Публицист Егор Холмогоров — о том, почему городу морской славы не надо стесняться принимать туристов из России
Для Севастополя день ВМФ — главный праздник, а парад кораблей — событие года. Собираться, чтобы занять самые козырные места, начинают с первым лучом раннего июльского солнца. Мы отлично устроились на парапете монумента «Штык и Парус», но вскоре пришла военная полиция и начала всех сгонять.
Раздались недовольные голоса:
- Раньше разрешали!
Кто-то буркнул:
- Вот и добро пожаловать в РФ.
- Соображения безопасности. Будут стрельбы. - весомо парировал военный.
Пока в Севастополе абсолютно ничего, кроме разговоров между людьми, не напоминает о том, что на Донбассе идет война и что если бы не «вежливые люди», то война шла бы и здесь. Зато город напряженно обдумывает свое будущее.
В одну ночь все улицы оказались заклеены рекламными щитами: «Русская весна… Что дальше?». Как человек, причастный к возникновению термина «русская весна» до степени, позволяющей поставить копирайт, я интересуюсь его бытованием и судьбой. Долго пытался я угадать, что дальше, и в итоге решил, что это хитрые дельцы интригуют и дальше будет «Русское лето на веранде нашего ресторана».
Но я ошибся. Это оказалась предвыборная кампания крупнейшей российской политической партии. И шутка не удалась. Большинство горожан восприняло вопрос «Что дальше?» то ли как издевку, то ли как проукраинский намек на то, что в судьбе города еще не всё решено. Рекламы перечеркивали, замазывали, в одном месте люди скинулись и вывесили плакат с ответом: «А дальше хоть камни с неба. Мы на Родине».
Оказалось, что за «креатив», который хотя бы параноик может принять за хотя бы отдаленный намек на дискуссию о принадлежности города, могут порвать на месте.
Но дискуссии о том, каким быть российскому Севастополю — ведутся. И их общим знаменателем всё чаще становится курортофобия.
Депутаты Севастопольского горсовета сочиняют письма президенту с предложениями закрыть город если не от иногородних, то хотя бы от иностранцев и мечтают о статусе ЗАТО и суровой военной базы.
Алексей Чалый предлагает развивать в Севастополе современную электронику и элитное виноделие (кстати, если удастся повторить успех инкермановского вина «Севастополь» 1994 года, то я всячески эту идею поддерживаю), а также отпускает ядовитые замечания в адрес курортников.
Раздражение против туристической альтернативы настолько велико, что пройдет еще немного времени и старинный севастопольский термин для обозначения туристов — «оккупанты», приобретший за время противостояния с Украиной смысл, близкий к словарному, вновь может вернуться назад.
Объективная причина этого понятна.
Город переживает настоящий стресс от наплыва гостей со всей России. Забито всё доступное жилье. Все мало-мальски приличные кафе испытывают чудовищную перегрузку. Такое ощущение, что каждый обитатель «большой земли» счел своим долгом нанести визит вежливости городу русских моряков.
В результате загнанные в угол риелторы, у которых всё давно сдано, просто не берут трубку, а если звонить особенно настойчиво, отвечают, не здороваясь: «Ничего нет!». Это нашествие в связке с откровенной неподготовленностью к нему инфраструктуры города и вызывает обратную реакцию, стремление к закрытости.

_Задание 1_.
Обновите фрагмент текста о Севастополе от "Алексей Чалый предлагает" до "в адрес курортников.": приведите его целиком, заменив "современную электронику" на "судостроение".

_Исходные данные_.

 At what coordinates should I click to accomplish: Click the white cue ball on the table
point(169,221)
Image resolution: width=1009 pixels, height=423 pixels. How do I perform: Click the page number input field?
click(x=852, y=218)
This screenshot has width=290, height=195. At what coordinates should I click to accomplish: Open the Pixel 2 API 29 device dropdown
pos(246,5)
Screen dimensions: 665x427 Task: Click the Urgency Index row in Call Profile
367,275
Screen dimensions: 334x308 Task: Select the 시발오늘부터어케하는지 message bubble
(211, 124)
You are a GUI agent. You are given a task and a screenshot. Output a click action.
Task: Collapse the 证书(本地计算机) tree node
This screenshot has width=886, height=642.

---

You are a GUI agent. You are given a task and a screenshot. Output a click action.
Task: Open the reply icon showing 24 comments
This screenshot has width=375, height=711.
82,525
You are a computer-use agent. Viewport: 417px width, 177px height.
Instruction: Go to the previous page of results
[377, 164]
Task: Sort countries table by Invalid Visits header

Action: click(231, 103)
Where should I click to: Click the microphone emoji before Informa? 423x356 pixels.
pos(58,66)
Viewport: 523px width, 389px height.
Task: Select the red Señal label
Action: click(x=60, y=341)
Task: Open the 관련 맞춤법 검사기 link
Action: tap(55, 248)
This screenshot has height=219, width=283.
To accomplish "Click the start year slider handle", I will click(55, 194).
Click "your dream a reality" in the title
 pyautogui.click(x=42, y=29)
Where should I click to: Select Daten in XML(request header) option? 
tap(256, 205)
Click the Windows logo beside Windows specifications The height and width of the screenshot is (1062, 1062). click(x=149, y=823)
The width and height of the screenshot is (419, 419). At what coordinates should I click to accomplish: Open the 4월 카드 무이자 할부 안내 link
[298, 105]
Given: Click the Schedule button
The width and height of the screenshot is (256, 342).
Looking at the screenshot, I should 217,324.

_Задание 2_.
Пожалуйста, выведите каждую строку записей, в которой встречается слово "page", с учетом регистра.

_Результат 1_.
Алексей Чалый предлагает развивать в Севастополе судостроение и элитное виноделие (кстати, если удастся повторить успех инкермановского вина «Севастополь» 1994 года, то я всячески эту идею поддерживаю), а также отпускает ядовитые замечания в адрес курортников.

_Результат 2_.
Image resolution: width=1009 pixels, height=423 pixels. How do I perform: Click the page number input field?
Instruction: Go to the previous page of results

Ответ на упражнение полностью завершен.